A flexible decision-support architecture provides insight.
by Debbie Smith
Data is the lifeblood of an enterprise. Investigating and analyzing data provides a
corporation with insight on where it has been and how the business got to where it is,
while studying data trends provides an understanding of where the organization is going and
what might be needed for the next step or to change direction.
Because an organization's information is locked in its data, users are passionate
about its availability and accessibility, and they may go to creative lengths to get what
they need through data marts, operational data stores (ODSs) or sandboxes. All may have
a role to play, but these analytic methods have the potential to become time-consuming
data management challenges if not kept under control. IT must stay ahead of the users by
providing a methodology and infrastructure that will ensure the data is acceptable,
accessible, flexible and timely.
The best approach to establishing a reliable decision-support infrastructure is through an
enterprise data warehouse (EDW). This may not always be feasible if, for instance,
the data has not yet been integrated into the EDW. Creating a data mart, ODS or
sandbox should be based on business reasons, such as:
Internal proof of concept (POC) for potential applications
Testing and exploring new business ideas in a sandbox environment
Storing data of minimal value that does not merit its integration
into the data warehouse
Temporary placeholder for data pending an application implementation
Specialized short-term data requests, such as an
analytical point application
Data issues, data profiling investigations
The figure shown illustrates a best practices architecture for a high-value decisioning
environment. As a centralized repository, an EDW provides business users direct access to
the integrated data they need, when they need it.

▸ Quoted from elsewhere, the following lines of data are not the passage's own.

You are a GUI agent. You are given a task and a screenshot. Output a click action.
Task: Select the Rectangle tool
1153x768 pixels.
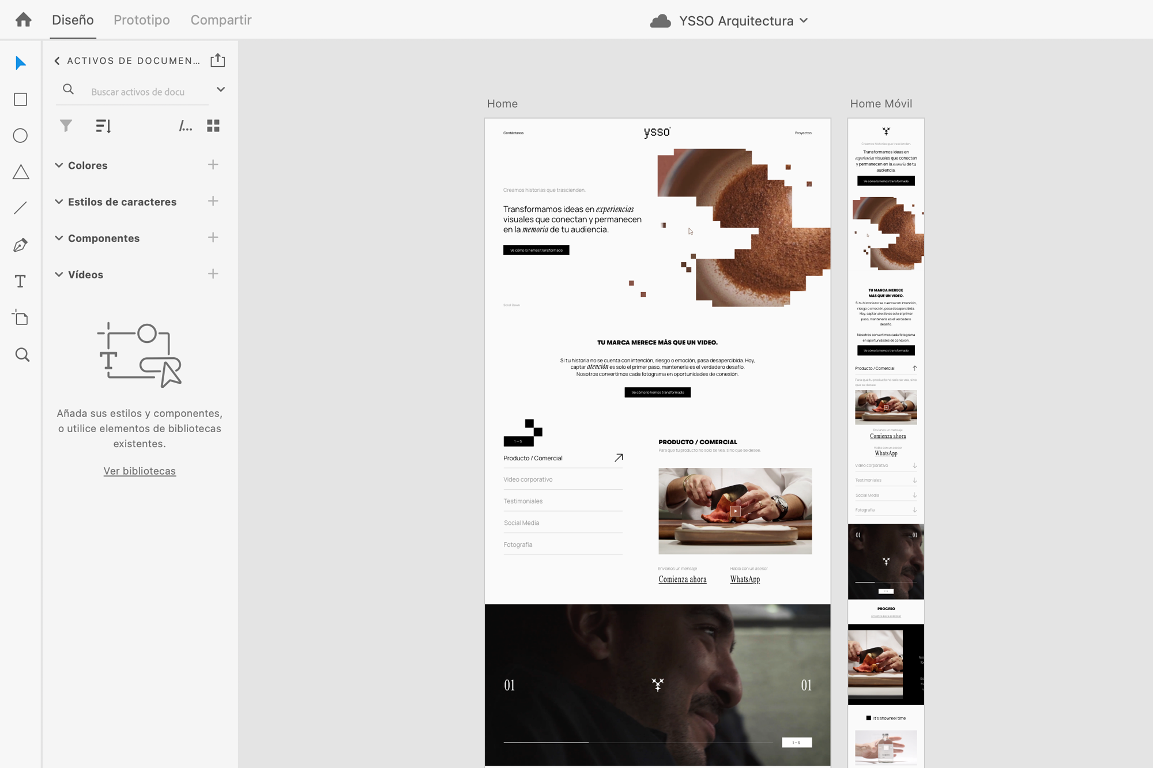point(21,100)
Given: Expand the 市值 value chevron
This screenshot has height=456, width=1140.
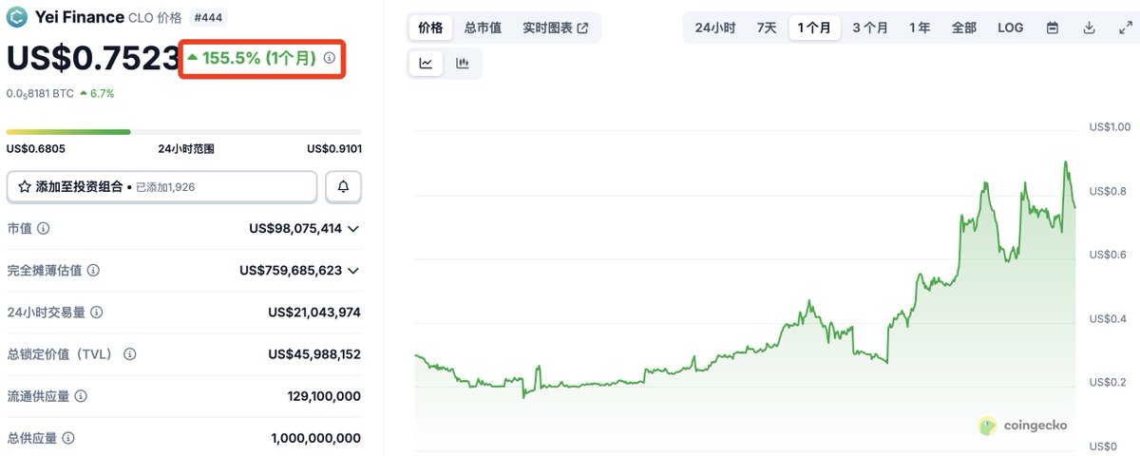Looking at the screenshot, I should pos(353,229).
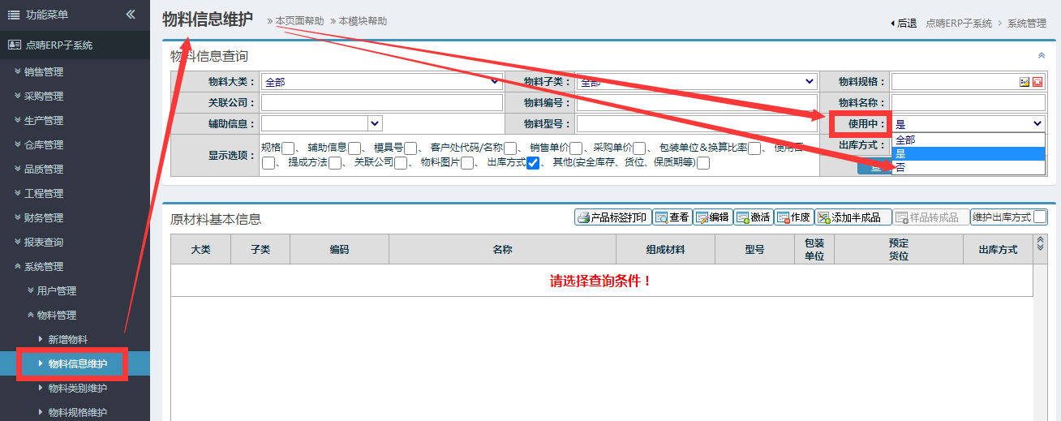The height and width of the screenshot is (421, 1061).
Task: Open the 本页面帮助 help link
Action: (299, 21)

In situations where a data mart might be necessary—when testing a new application, for instance,
or validating that data gained through a merger is compatible with the current
environment—a data mart can be implemented virtually, inside the EDW with combinations
of logical views and physical structures for specific use, performance or workload
requirements. Users will have access to the organization's data without physically
duplicating it into a separate data mart (or platform).
When business needs are not fulfilled with a virtual data mart, one of two types of external
data marts might be needed. The first and most favored choice is a dependent data mart.
Since this is sourced from the EDW, data issues are minimized. The second type, the
independent data mart, is typically only used when needed data is not in the EDW.
Issues with going outside the EDW
Data marts are seldom the answer for long-term success. Like ODSs and sandboxes, data
marts that are external to an EDW can encounter challenges when capturing and storing data.
The spiral factor
Consider this scenario from an IT perspective: Business users request a method that will
enable them to readily interrogate their data. After a few discussions with the users in
which various alternatives are suggested, IT realizes that the data is not available in a
useful format. To quickly satisfy the users' needs, IT pulls the data together and makes
it accessible to them in a data mart.
Here is the concern: By creating a data mart, a precedent and process is established.
Business users will soon want additional data elements, or similar data with slightly
different data elements or at different aggregate levels—or even another data mart.
The volume of data marts soon spirals out of control. What started out as a simple
request results in drastic and time-consuming consequences. Management challenges become
uncontrollable. Data becomes inconsistent as it moves across the data marts, resulting
in queries and generated reports being unaligned. Concerns arise about the data's validity,
and IT must devote extra time to either confirm the data is accurate or research and explain
When researching the data validity issues in this scenario, some in IT suggest a
hub-and-spoke architecture as a feasible solution. This type of architecture consists of
a centralized data store (the hub) with the data (spokes) radiating out to the business
users in the form of a data mart.
But this architecture brings new challenges. Updating the data in the hub, packaging
it and sending it down the spokes creates a time hardship. Because of IT's processing
requirements, the data is not updated or accessible to the users during critical periods.
In addition, once the IT networking group finds that the data movement negatively affects
LAN bandwidth, it limits when data is sent down the spokes. So the window to move the data
narrows and users have even less access to updated data.
Data mart costs
Meanwhile, the growing number of data marts is affecting the organization's bottom line.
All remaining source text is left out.